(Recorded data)
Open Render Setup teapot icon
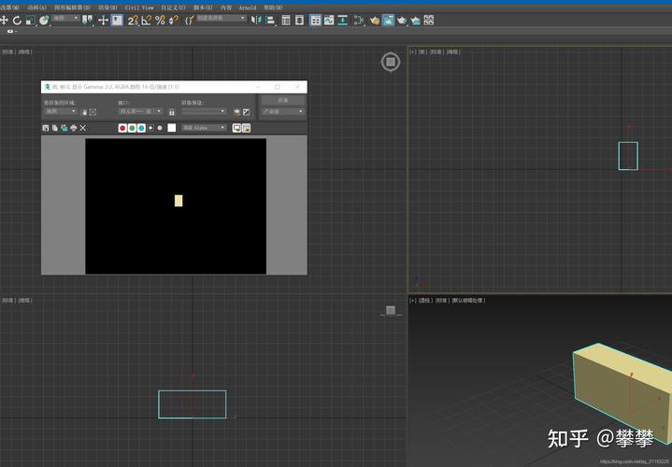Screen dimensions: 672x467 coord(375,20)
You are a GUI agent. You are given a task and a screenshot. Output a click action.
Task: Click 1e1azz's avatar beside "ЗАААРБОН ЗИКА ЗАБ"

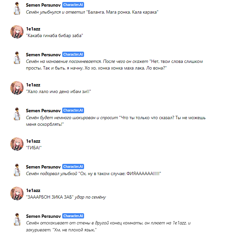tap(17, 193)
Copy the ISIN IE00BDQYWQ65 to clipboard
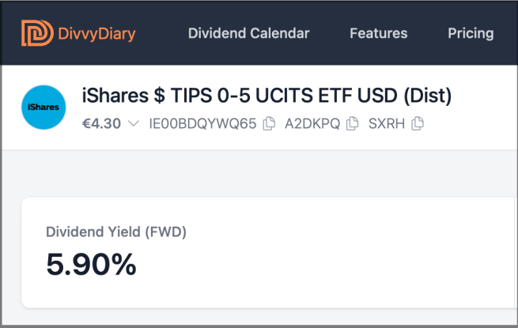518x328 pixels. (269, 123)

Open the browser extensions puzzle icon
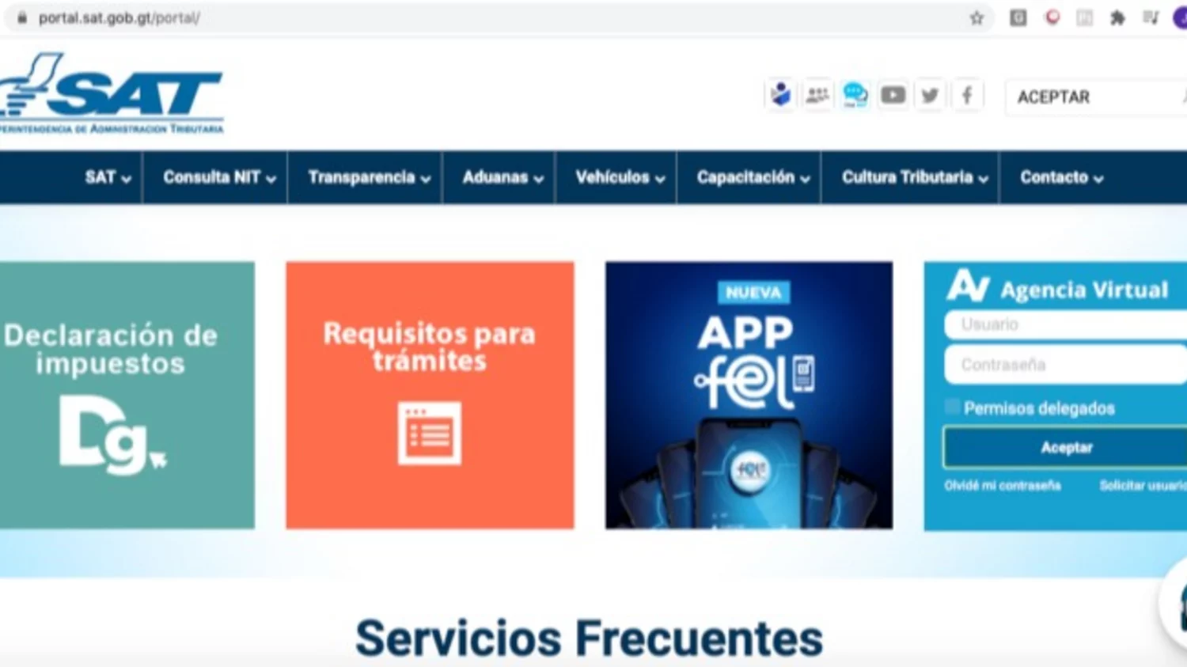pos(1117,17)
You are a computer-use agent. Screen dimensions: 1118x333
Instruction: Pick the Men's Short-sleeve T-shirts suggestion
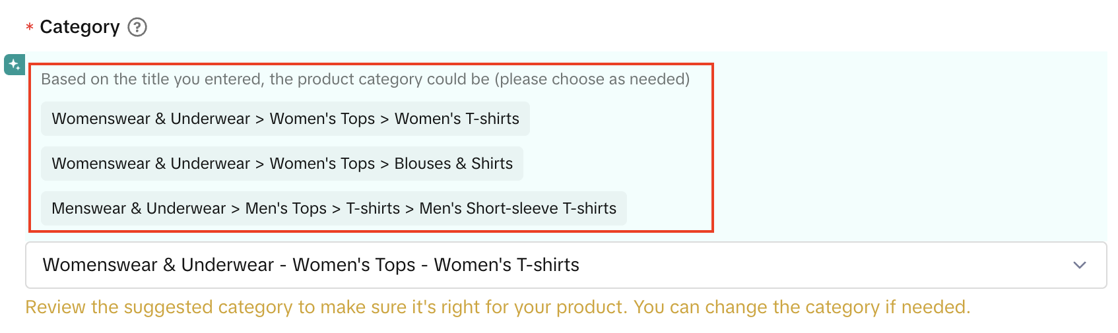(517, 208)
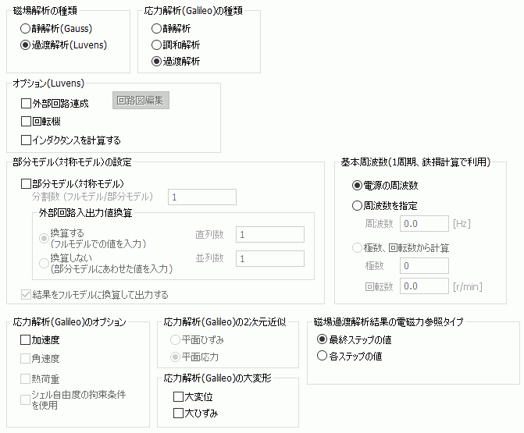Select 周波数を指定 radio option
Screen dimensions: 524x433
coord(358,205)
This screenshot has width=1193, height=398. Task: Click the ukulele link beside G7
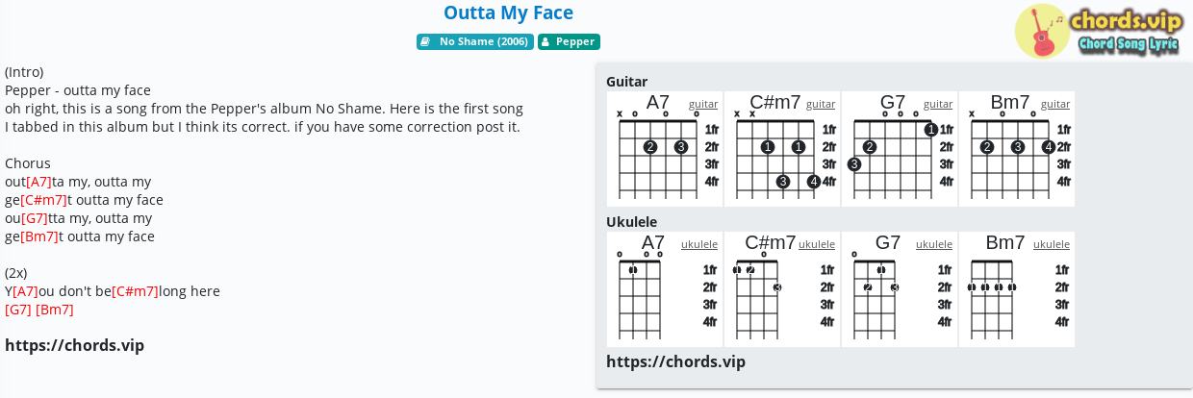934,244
* * *
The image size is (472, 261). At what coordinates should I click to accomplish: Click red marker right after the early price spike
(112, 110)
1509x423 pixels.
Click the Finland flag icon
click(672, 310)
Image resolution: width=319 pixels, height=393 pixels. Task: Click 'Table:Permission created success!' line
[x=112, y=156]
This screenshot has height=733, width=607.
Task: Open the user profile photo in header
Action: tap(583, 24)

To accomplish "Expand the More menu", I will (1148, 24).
--
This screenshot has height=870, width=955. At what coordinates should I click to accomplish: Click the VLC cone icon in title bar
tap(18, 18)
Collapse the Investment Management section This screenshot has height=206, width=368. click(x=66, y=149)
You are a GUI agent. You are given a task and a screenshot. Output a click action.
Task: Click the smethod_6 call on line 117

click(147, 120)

**Task objective**
Print from the line containing "Task: Click 1e1azz's" through the line containing "You are a computer-use" in the data above, exactly as the lines stand, and omit every picture.

**Worked solution**
Task: Click 1e1azz's avatar beside "ЗАААРБОН ЗИКА ЗАБ"

tap(17, 193)
Copy the ISIN IE00BDQYWQ65 to clipboard
518x328 pixels. (269, 123)

Open the browser extensions puzzle icon
pos(1117,17)
You are a computer-use agent. Screen dimensions: 1118x333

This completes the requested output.